The main reasons for planting an effluent field is to either soak up wastewater and transpire it though the plants foliage, or to absorb nutrients out of the wastewater so that it does not make its way into the underground water table and into stream systems. The best plants to use for this are those that have vigorous growth habits and can tolerate wet soil conditions.
For planting your effluent field, we would suggest using mainly grasses, sedges and flax planted at 1m spacings, you could also use small numbers of tree species that we would recommend planting at 5m spacings.
Grasses/ Sedges/ Flax:
• Carex secta (Purei)
• Carex lessoniana (Ruatahi)
• Carex geminata (Cutty grass)
• Cyperus ustulatis (Giant umbrella sedge)
• Carex virgata (Swamp sedge)
• Austroderia/ Cortaderia fulvida (Toetoe/Kakaho)
• Juncus gregiflorus/ edgarii (Wiwi)
• Apodasmia similis (Oioi)
• Machaerina sinclairii (Pepepe)
• Phormium tenax (Harakeke)
• Leptospermum scoparium (Manuka/Teatree)

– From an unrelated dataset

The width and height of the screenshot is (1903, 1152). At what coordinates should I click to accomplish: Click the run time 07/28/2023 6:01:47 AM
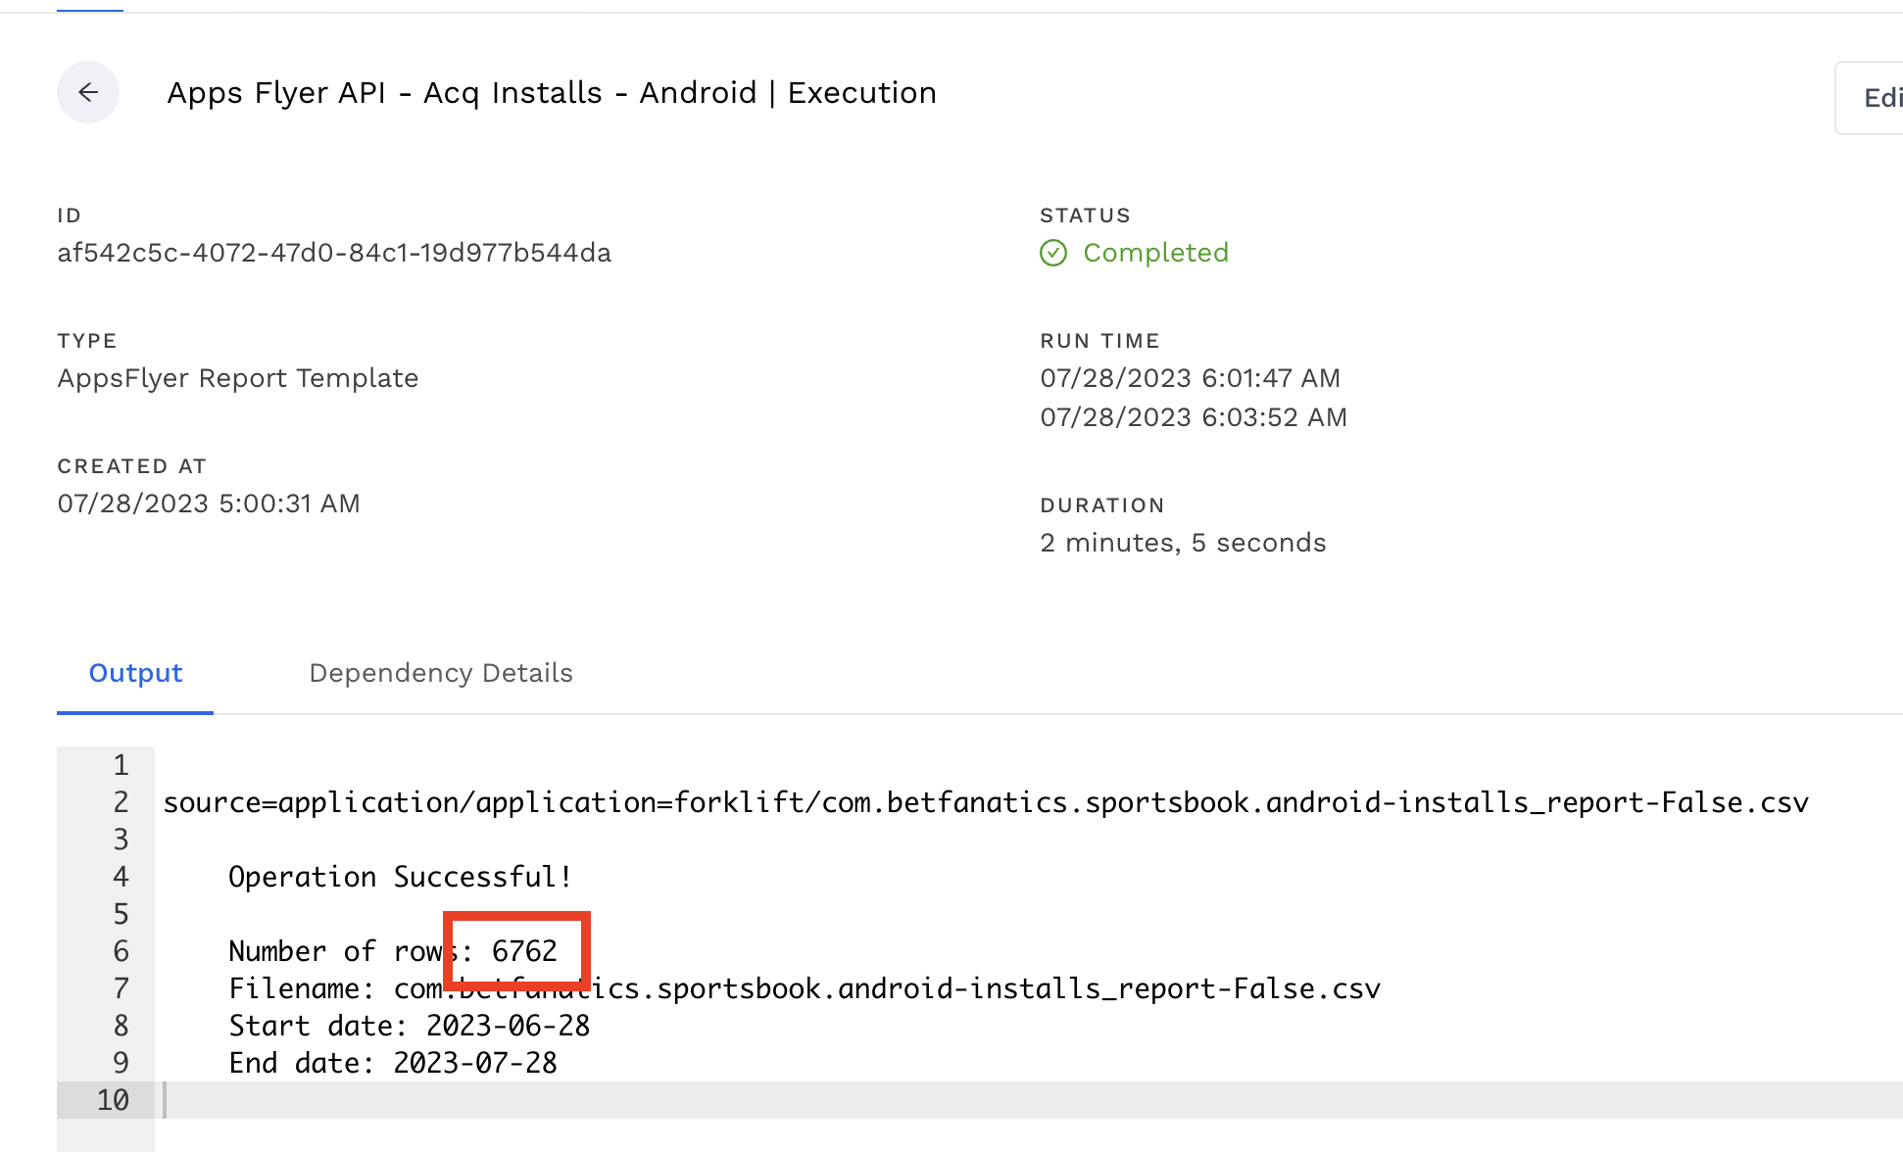[1190, 378]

• Cordyline australis (Cabbage tree)
• Carpodetus serratus (Putaputaweta)
• Coprosma propinqua (Mingimingi)
• Laurelia nouvae-zealandiae (Pukatea)
• Dacrycarpus dacrydioides (Kahikatea)
What is the difference between Carex secta and Carex virgata?
These two grasses are very similar and often mistaken for each other. Carex secta grows better in swampy areas than Carex virgata, the Virgata does not grow quite as large as the Secta and is more dry tolerant. Colour wise the Carex secta has a slightly more goldy tinge to it while the Virgata is more vibrant green, it gets more difficult to tell the difference in colour as the plants reach full growth. See more detail on both of these grasses on our website – https://www.kauriparknurseries.co.nz/plants/carex-secta-purei & https://www.kauriparknurseries.co.nz/plants/carex-virgata
What is the best time of the year to plant NZ natives?
The best time of the year to plant large areas of native revegetation in between May – October. This allows the plants to establish in their new homes during the winter months while they are getting a constant supply of water/rain. Planting outside this timeframe means that watering may be required to keep the plants alive.
What plants should I use in my wetland?
Wetland plantings are usually split into two zones call ‘Fully submerged’ and ‘Terrestrial’.
The Fully submerged zone requires plants that live in the water and can live completely submerged under water for a time. These include the Baumea/ Machaerina articulata, Baumea/ Machaerina rubiginosa, Baumea/ Machaerina teretifolia, Baumea/ Machaerina juncea, Bolboschoenus fluvilatilis, Schoenoplectus tabernaemontani and Typha orientalis.
The Terrestrial zone (also known as Boggy zone) is the outer edge of the wetland and requires plants that can survive in dry ground as well as having their roots in the water from time to time (as the level of water in the wetland rises and falls). The plants best suited for this zone include; Carex secta, Carex lessoniana, Carex geminata, Carex virgata, Apodasmia/ Leptocarpus similus, Isolepsis/Ficinia nodosa, Eleocharis acuta, Juncus gregiflorus/ edgarii, Juncus pallidus, Phormium tenax, Cordyline australis and Plagianthus divaricatus.
I want to plant a short hedge to border my garden, what should I use?
The two most common ‘short hedging’ lines are the Buxus hedging and Teucrium fruticans. The Buxus hedging has a dark green dense foliage and depending on the variety can grow to a maximum height of 1-1.5m. The Buxus is slow growing and is excellent for formal gardens, topiary displays and container planting.
The Teucrium fruticans (also known as the Silver germander) has grey-green leaves with white undersides. Lavender blue flowers appear through spring/summer and at full maturity the plants can grow to a maximum of 2m high. The Teucrium are fast growing and look great as a clipped hedge bordering a garden.
What spacings should I plant my Griselinia hedge at?
The closer together the Griselinia’s are planted the quicker the hedge will form. We would suggest planting at 750mm spacings. For a more instant hedge the plants could be placed at 500mm spacings or if you are looking to save on costs spacings could be as much as 1m.
For a Manuka plantation, what spacing should the plants be planted at/ how many stems per hectare?
Plant spacing’s (stems per hectare) depends largely on the contour of the land.
For steep hill country we recommend planting 1100 – 1500 plants per ha and for more gentle contoured land we recommend increasing the density to between 1800 – 2500 plants per ha. Other nectar sources (clover etc) will dilute the honey so the larger the area of Manuka the more concentrated and valuable the honey will be. For more gentle contoured land, Manuka can also be grown in hedgerows. The hedgerows can be kept trimmed, with the trimmings being able to be sold for leaf oil extraction. The trimmed plants can be maintained in a juvenile state thereby substantially increasing the plants longevity.
How quick do you start to get a return from a Manuka plantation?
Usually the first honey harvest from a newly planted plantation will begin 3 years after planting, with maximum honey yields occurring from year 6 onwards. In saying this, some Manuka plants will flower as quickly as 1 year post planting.